In a statement to Australian media, Good’s family described her as “a beautiful mother, daughter, sister, partner, friend, all round outstanding human and so much more”. “To the two men who held and cared for our baby when Ashlee could not — words cannot express our gratitude” the statement said. The child, they said, was “doing well” after “hours of surgery”.

Prime Minister Anthony Albanese praised the courage displayed by “ordinary Australians” in the attack.

“We also see the footage of ordinary Australians putting themselves in harm’s way in order to help their fellow citizens,” he told reporters Sunday.
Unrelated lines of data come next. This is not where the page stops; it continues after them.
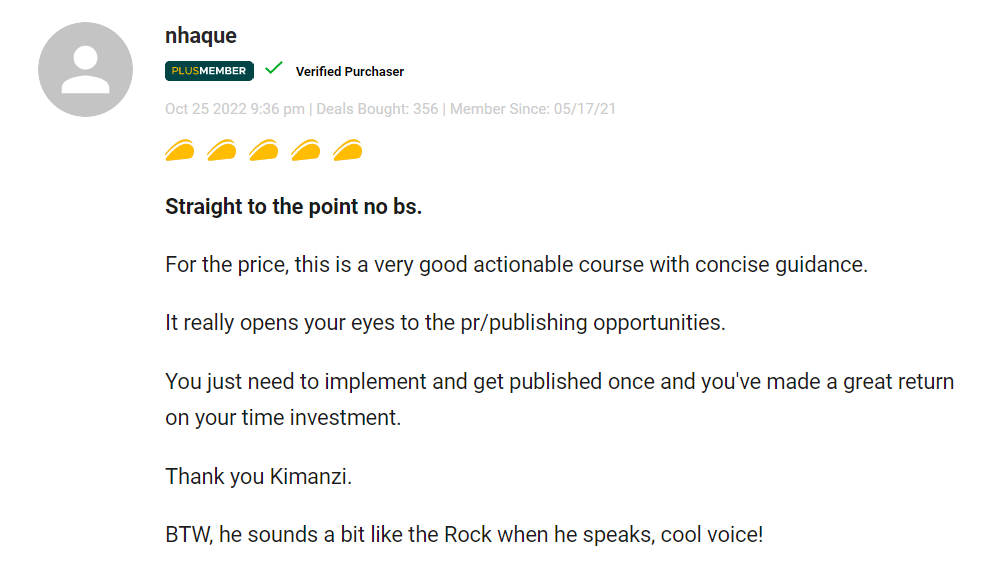Viewport: 982px width, 582px height.
Task: Click the BTW Rock voice sentence
Action: click(464, 535)
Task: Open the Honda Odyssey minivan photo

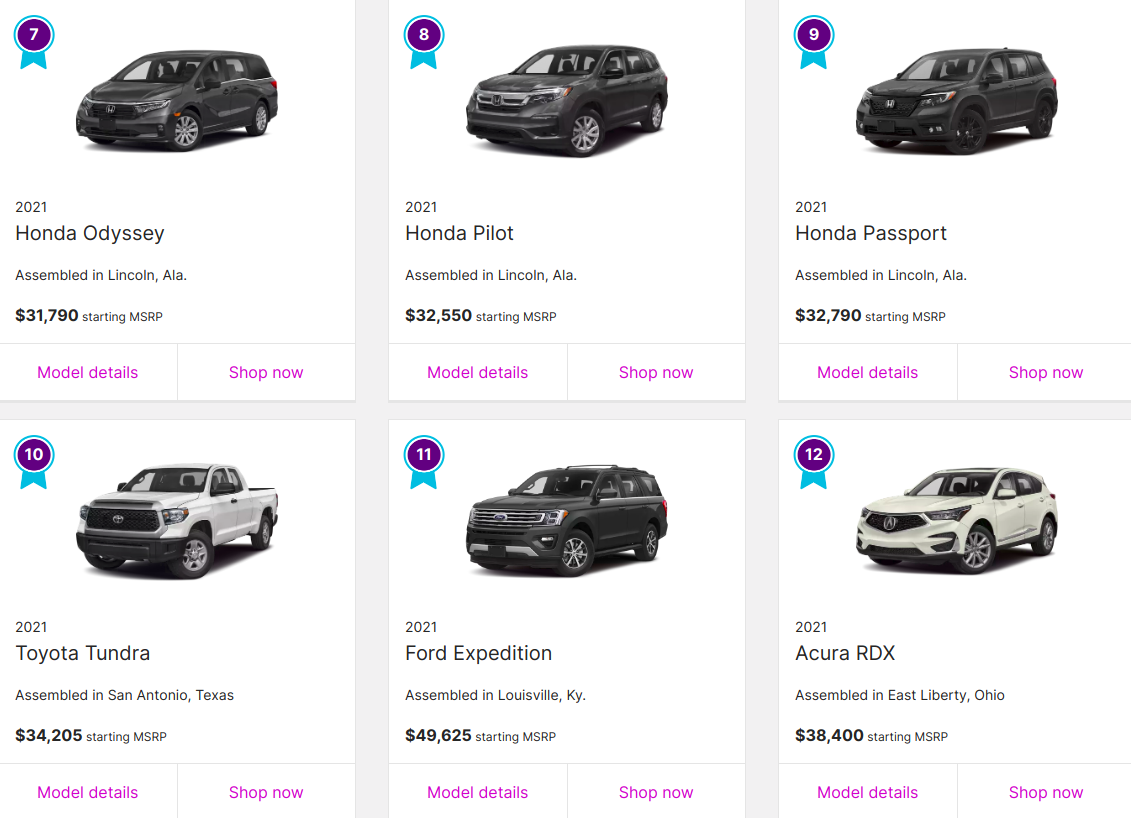Action: (x=177, y=100)
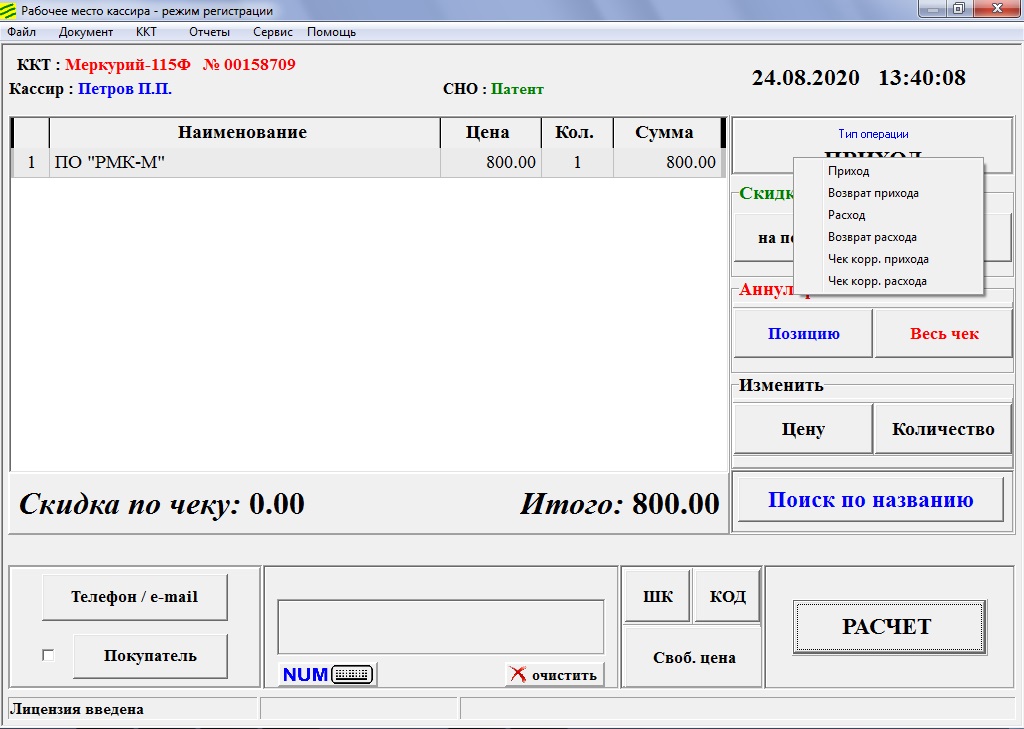Open the ККТ menu

tap(146, 32)
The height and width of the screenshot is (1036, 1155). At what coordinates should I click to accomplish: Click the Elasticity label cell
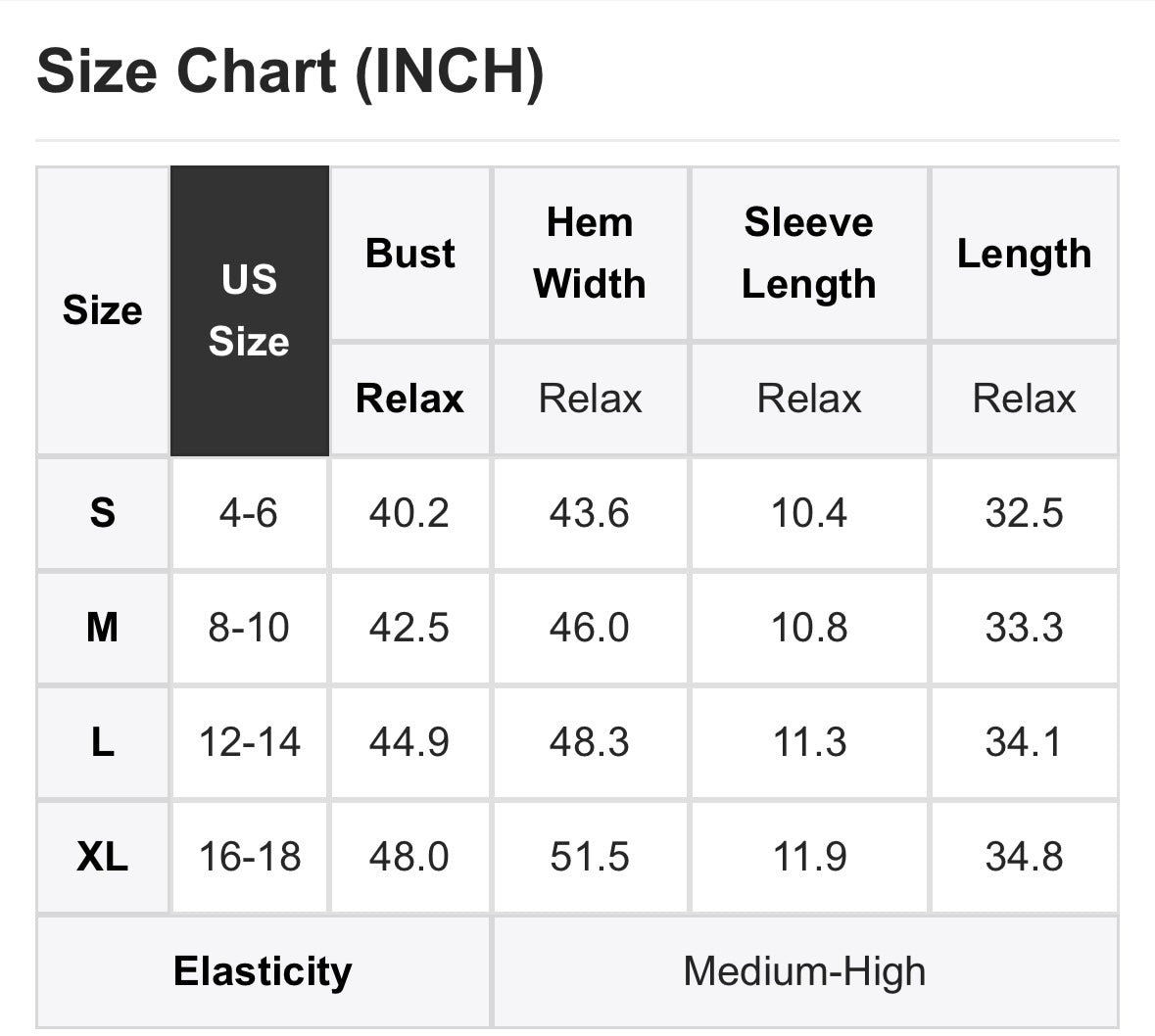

“That bravery was quite extraordinary that we saw yesterday, the best of Australians amidst this extraordinary tragedy.”

One short video widely circulated on Australian media showed a young man in a white T-shirt fending off the attacker on an escalator, armed only with a bollard. It did not show how the confrontation ended.

Many people praised shopkeepers who gave them shelter in the midst of the rampage.

The PM described the attack as “unspeakable” and “really just beyond comprehension”.

“People going about their Saturday afternoon shopping should be safe, shouldn’t be at risk. But tragically, we saw a loss of life, and people will be grieving for loved ones today,” he said.

“We also know there are many people still in hospital dealing with recovery, and our thoughts and prayers are with them.”

Albanese said he had received messages from United States President Joe Biden, United Kingdom Prime Minister Rishi Sunak and New Zealand Prime Minister Christopher Luxon among others.

Such attacks are rare in Australia, which has some of the world’s toughest gun and knife laws.

Images and footage from inside the shopping centre showed a male carrying a bloody knife. Several people inside the mall used bollards to try to stop the suspect, who was wearing shorts and a sports jersey. Videos also showed apparent victims on the ground, with emergency responders administering CPR to one victim.

A young woman who was inside the shopping centre when the attack started said she saw a woman lying on the ground in a shop.

“I didn’t see him [the attacker] properly, I was running, but it was just insane, it was insanity, I wasn’t expecting it.”

Another witness said she and her husband were inside a shop when the commotion started and managed to escape unscathed after locking themselves inside an office room.

“Somebody was injured down there, everybody was looking to see what was going on. Then we saw all these people running towards us and then we heard a shot.”

The six-level shopping centre is located in Sydney’s eastern suburbs and is relatively close to the city’s central business district.